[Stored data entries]
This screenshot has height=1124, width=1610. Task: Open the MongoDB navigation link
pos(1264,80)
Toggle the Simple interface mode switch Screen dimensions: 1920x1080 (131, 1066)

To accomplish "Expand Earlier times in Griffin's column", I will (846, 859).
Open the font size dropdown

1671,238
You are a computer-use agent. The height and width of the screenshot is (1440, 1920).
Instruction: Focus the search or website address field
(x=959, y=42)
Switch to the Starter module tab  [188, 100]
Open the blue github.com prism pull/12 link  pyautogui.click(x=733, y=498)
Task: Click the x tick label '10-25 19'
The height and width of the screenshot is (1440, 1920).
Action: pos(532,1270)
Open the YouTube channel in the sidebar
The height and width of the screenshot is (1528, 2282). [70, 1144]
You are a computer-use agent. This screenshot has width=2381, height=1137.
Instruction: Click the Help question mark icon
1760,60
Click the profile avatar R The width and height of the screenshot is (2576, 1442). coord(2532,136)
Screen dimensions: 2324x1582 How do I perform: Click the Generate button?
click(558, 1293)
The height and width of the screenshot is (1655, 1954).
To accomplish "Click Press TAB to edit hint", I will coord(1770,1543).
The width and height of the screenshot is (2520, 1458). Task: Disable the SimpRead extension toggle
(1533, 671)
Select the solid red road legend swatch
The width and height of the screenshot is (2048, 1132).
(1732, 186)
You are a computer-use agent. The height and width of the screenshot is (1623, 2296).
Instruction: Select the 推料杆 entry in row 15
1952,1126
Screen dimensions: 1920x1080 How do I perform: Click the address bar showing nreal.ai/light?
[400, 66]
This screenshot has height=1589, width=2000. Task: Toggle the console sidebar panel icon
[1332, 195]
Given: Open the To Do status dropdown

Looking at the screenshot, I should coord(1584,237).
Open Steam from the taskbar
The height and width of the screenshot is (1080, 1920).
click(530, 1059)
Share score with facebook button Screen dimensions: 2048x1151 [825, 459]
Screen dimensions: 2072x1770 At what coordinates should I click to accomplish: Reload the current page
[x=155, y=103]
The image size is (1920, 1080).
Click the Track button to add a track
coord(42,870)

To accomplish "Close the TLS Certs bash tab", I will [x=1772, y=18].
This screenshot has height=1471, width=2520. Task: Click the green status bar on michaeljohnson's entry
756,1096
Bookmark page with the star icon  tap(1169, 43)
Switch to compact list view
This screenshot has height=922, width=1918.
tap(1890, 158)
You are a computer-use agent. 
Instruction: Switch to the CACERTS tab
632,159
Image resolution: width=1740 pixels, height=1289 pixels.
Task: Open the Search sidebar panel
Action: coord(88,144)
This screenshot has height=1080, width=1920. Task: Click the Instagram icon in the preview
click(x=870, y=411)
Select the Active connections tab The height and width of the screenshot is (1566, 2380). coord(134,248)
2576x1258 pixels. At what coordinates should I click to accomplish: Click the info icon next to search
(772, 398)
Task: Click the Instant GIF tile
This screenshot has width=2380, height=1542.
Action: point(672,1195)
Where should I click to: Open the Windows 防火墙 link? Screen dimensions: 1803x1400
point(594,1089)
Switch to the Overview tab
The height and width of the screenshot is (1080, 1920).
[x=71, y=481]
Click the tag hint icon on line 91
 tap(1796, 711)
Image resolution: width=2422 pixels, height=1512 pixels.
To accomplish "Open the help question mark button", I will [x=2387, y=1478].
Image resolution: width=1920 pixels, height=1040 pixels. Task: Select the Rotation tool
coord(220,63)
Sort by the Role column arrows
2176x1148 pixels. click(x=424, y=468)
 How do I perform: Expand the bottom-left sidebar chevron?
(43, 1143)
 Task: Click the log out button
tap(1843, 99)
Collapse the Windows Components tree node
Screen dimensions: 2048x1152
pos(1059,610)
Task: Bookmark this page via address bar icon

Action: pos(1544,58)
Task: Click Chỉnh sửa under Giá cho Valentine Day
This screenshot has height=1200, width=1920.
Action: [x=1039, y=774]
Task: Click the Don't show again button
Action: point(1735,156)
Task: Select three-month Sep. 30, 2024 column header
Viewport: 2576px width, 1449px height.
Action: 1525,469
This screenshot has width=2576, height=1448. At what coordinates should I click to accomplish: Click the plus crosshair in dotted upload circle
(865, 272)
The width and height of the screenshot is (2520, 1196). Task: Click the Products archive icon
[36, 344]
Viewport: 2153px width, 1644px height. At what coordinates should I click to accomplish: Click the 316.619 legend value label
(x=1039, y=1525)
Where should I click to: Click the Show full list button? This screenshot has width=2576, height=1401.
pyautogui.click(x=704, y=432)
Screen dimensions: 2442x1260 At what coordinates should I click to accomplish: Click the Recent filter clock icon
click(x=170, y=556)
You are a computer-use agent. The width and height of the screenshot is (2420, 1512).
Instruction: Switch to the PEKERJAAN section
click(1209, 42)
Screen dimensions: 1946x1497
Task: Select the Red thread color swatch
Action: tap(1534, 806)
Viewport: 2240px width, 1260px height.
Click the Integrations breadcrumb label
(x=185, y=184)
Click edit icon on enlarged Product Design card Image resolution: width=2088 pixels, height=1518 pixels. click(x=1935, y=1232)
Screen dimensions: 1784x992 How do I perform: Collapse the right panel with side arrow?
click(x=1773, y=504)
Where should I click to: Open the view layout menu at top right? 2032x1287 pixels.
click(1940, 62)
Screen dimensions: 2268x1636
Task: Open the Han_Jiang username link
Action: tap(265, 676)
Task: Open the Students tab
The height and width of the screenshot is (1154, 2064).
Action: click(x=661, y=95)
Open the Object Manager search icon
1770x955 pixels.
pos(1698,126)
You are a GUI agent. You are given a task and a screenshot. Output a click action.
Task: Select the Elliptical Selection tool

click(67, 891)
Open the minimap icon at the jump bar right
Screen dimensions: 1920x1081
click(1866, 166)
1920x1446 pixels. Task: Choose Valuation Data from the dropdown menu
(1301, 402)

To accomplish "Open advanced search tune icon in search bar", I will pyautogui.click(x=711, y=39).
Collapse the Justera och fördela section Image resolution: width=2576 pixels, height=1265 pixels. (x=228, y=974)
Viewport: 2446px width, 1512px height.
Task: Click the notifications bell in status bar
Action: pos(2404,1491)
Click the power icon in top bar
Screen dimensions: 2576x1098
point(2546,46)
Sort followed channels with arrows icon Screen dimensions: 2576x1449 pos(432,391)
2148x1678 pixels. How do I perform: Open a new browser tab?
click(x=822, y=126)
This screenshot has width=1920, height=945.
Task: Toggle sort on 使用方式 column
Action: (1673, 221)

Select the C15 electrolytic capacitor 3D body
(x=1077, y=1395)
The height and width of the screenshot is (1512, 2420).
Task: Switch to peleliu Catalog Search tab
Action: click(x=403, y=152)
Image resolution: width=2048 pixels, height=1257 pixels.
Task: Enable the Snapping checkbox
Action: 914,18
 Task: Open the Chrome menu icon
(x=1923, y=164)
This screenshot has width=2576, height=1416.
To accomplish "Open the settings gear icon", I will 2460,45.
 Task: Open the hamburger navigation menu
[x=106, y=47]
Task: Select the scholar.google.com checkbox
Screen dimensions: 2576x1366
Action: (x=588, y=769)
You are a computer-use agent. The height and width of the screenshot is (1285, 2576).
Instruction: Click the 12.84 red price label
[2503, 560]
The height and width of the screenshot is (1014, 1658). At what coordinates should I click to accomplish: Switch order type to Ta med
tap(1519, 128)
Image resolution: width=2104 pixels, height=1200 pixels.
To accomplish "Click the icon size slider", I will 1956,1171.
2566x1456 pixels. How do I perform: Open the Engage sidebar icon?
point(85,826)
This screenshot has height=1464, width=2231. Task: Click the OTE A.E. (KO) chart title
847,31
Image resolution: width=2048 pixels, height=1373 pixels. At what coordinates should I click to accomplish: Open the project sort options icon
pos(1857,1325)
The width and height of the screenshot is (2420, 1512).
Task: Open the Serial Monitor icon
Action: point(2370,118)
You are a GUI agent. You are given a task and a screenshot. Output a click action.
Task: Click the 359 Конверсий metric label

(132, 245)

Exercise = Each line that holds the word "computer" should be extracted from the records.

Written response =
You are a computer-use agent. The height and width of the screenshot is (1440, 1920).
You are a computer-use agent. This screenshot has width=2381, height=1137.
You are a computer-use agent. The height and width of the screenshot is (1623, 2296).
You are a computer-use agent. 
You are a computer-use agent. The width and height of the screenshot is (2420, 1512).
You are a computer-use agent. The height and width of the screenshot is (1285, 2576).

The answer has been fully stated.